NYCFC is the well-heeled offspring of City Football Group, the owners of the Manchester City team, and the New York Yankees, and it will play home games at Yankee Stadium until a soccer-specific stadium is built somewhere in the five boroughs.
To plant and grow a fan base, NYCFC targeted several core constituencies. First, it went after the city’s existing but underserved soccer fans, who might already follow soccer on the international level but want a closer relationship with the local game. These aren’t just rabid all-around sports fans. Tom Glick, the incoming president of NYCFC, said that more than 60% of the club’s season-ticket holders have never held a season ticket with any other New York team.
“These in many cases are young professionals, 25 to 35,” Glick said. “There’s a niche of passionate soccer fans in New York that has been underserved. It’s our good fortune to be able to fill that void.”

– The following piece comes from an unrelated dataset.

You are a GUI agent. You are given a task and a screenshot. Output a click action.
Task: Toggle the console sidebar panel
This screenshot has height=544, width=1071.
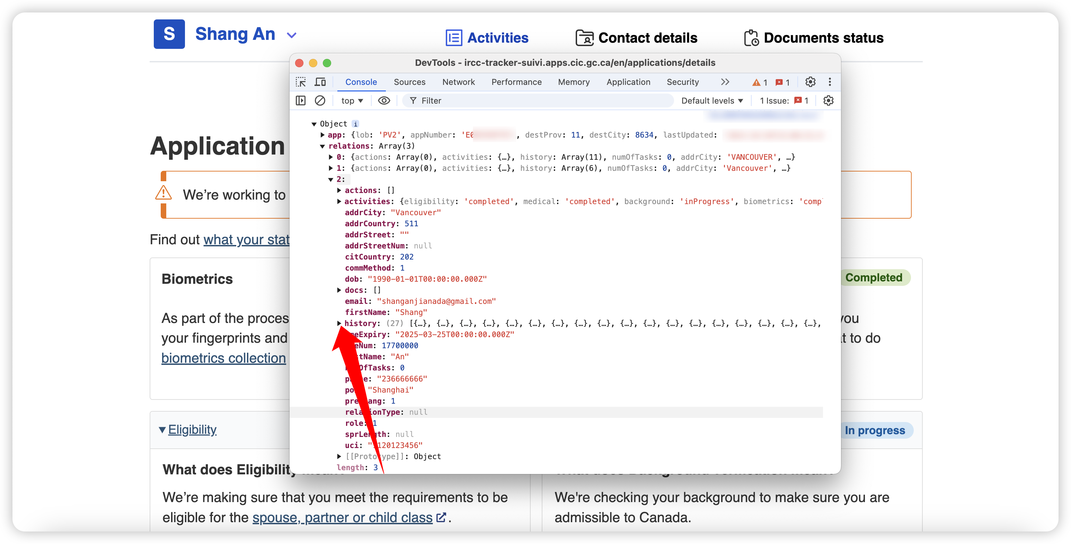[x=301, y=101]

Also ripe for possible poaching are fans who were already watching a New York-area MLS team: the New York Red Bulls. In its advertising and branding efforts, NYCFC has portrayed itself as the team of the five boroughs, a not-so-subtle invitation to any New York City-residing Red Bulls fans to come on over to Yankee Stadium.
NYCFC executives have repeatedly stated that the rising tide will lift all boats when it comes to New York soccer, and that any rivalry will be good for both teams.
“Certainly, the New York metro area is big enough for two teams to do well, and I think one will really help the other,” Glick said.
Michael Warchol, a board member for Viking Army, one of the chief Red Bulls supporter clubs, said his group has already witnessed members quietly defecting, particularly from the ranks of New York City residents, though it hasn’t seen its numbers hurt.
“There’s fans that left us for NYCFC, but there are people who are coming in at the same time,” Warchol said. “It offsets.”
Those two groups were fertile ground for season-ticket sales. Then there are the casual fans, the ones who aren’t “coming to every game, painting their faces and their hair,” as Glick put it, but who want to experiment with soccer and might buy single-game tickets.
To reach all these groups, NYCFC representatives fanned out to soccer bars across the city and organized events, gaining particular traction during the World Cup last summer. They conducted youth soccer clinics, reaching into New York’s wealthy, soccer-playing suburbs. They did considerable mainstream advertising, plastering stars like Spanish forward
David Villa and U.S. Men’s National Team midfielder Mix Diskerud on billboards. NYCFC even gained some hard-earned visibility when a public backlash followed the news that English midfielder
Frank Lampard wouldn’t be joining the team to start the season, as had been announced.
“We did everything from the traditional billboards in Times Square to the more dynamic, digital stuff on the ground,” Pernetti said. “And there’s the Yankee element as well, that brand.”
The Yankees, who own a minority share of the team, provided an easy launchpad for all things NYCFC, from advertising in Yankee Stadium itself to promos for the team on the YES Network and on WFAN Radio. The Yankees also had a valuable commodity to offer: their own season-ticket subscribers list.
“We obviously wanted access to the Yankee fan community, and we figured we could mine some soccer fans there, and we absolutely have,” Pernetti said.
They believe they’ve drawn them in. Now they must keep them. Pernetti says to do that, NYCFC must offer something that the more established New York teams don’t: a closer fan experience.
“Pro sports is not as accessible as it used to be,” Pernetti said. “We have a chance to create an experience where if a ball gets kicked into the stands, you can take it home. You can meet players after the game. You actually have access to what you’re buying a ticket to watch.”
All of that begins this weekend, which couldn’t come soon enough for the more than 1,600 members of the Third Rail. They’ve had to deal with the flak long enough. If their newborn team starts winning, they’ll have the opportunity to give it back—with interest.